Par ailleurs, l'Ordre national des pharmaciens publie le 24 juin le panorama 2008 de la démographie pharmaceutique. "Pour la première fois depuis 27 ans, l'évolution du nombre de pharmaciens en exercice a atteint un palier. Alors qu'il n'avait cessé de progresser de 1980 à 2007, avec un ralentissement ces 10 dernières années, le nombre d'inscriptions au Tableau de l'Ordre a quasiment cessé d'augmenter en 2007 (+ 0,14 %), laissant craindre une diminution ces prochaines années", annonce l'ordre dans un communiqué. Le nombre total de pharmaciens en exercice au 1er janvier 2008 se stabilisait à 72 509. Deux autres phénomènes se précisent : le vieillissement de la profession et sa féminisation. Selon l'Ordre, l'équilibre de la profession est menacé, l'arrivée de nouveaux diplômés, en effectif insuffisant, ne compensant pas les nombreux départs à la retraite prévus à partir de 2012.
> http://www.quotipharm.com/index.cfm?fuseaction=journal.article&DArtIdx=413158 (sur identification gratuite)

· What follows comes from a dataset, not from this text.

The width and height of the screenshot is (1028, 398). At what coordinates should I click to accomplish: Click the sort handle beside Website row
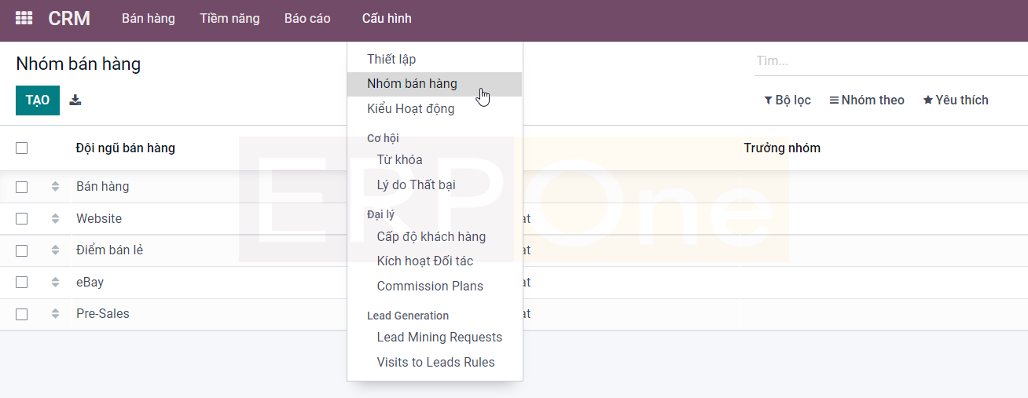pyautogui.click(x=55, y=218)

> "Le rôle du pharmacien ne se limite pas à la vente de médicaments" - interview de Jean Parrot
> Démographie pharmaceutique en 2008 : l'équilibre de la profession menacé - Communiqué de presse du 24 juin 2008
http://www.ordre.pharmacien.fr/pdf/communique-24-06-08.pdf
Consultez la page "Démographie pharmaceutique" du site de l'Ordre des pharmaciens

Le troisième rapport de l'Observatoire national de la démographie des professionnels de santé
26/06/08 - Remis à Roselyne Bachelot le 26 juin, le troisième rapport de l'Observatoire national de la démographie des professionnels de santé, dont les travaux s'appuient sur des groupes de travail présidés par le professeur Yvon Berland associant les professionnels de santé, les représentants des internes en médecine, les services régionaux de l'Etat et l'Assurance maladie, dresse un état des lieux de la démographie (médecine générale, internes, professions médicales et paramédicales…). Les effectifs de l'ensemble des professions de santé n'ont jamais été aussi élevés. Malheureusement, cette augmentation des effectifs ne bénéficie pas de manière homogène à l'ensemble du territoire et ne concerne pas toutes les professions. Pour ce qui concerne les médecins, les projections sur les années à venir prévoient des diminutions régulières et prolongées, du fait de la forte baisse du numerus clausus au cours des années 1990 et du nombre important de départs à la retraite programmés. Par ailleurs, l'augmentation du nombre de médecins au cours des dix dernières années a surtout bénéficié aux médecins salariés, beaucoup moins aux médecins libéraux, et pas du tout aux médecins généralistes de premier recours.  Les missions, le statut, mais aussi les conditions d'exercice et la qualité de vie de ces professionnels grèvent lourdement  l'attractivité de la médecine générale. L'ONDPS préconise une série de mesures qui, pour la plupart, ont été confirmées par les conclusions des états généraux de l'organisation de la santé : la nécessaire définition des missions des professions de santé, le développement de l'exercice regroupé et des coopérations entre professionnels, la programmation pluriannuelle des numerus clausus et quotas de formation des internes en fonction des besoins de santé régionaux et cohérents avec les capacités de formation, le développement d'une véritable filière universitaire de médecine générale, l'extension des terrains de stages au sein des établissements privés, la mise en place de la logique LMD et la nécessité de la généralisation de la formation continue. Des préconisations qui trouveront une traduction dans le projet de loi « Patients, santé et territoires » selon le ministère de la Santé.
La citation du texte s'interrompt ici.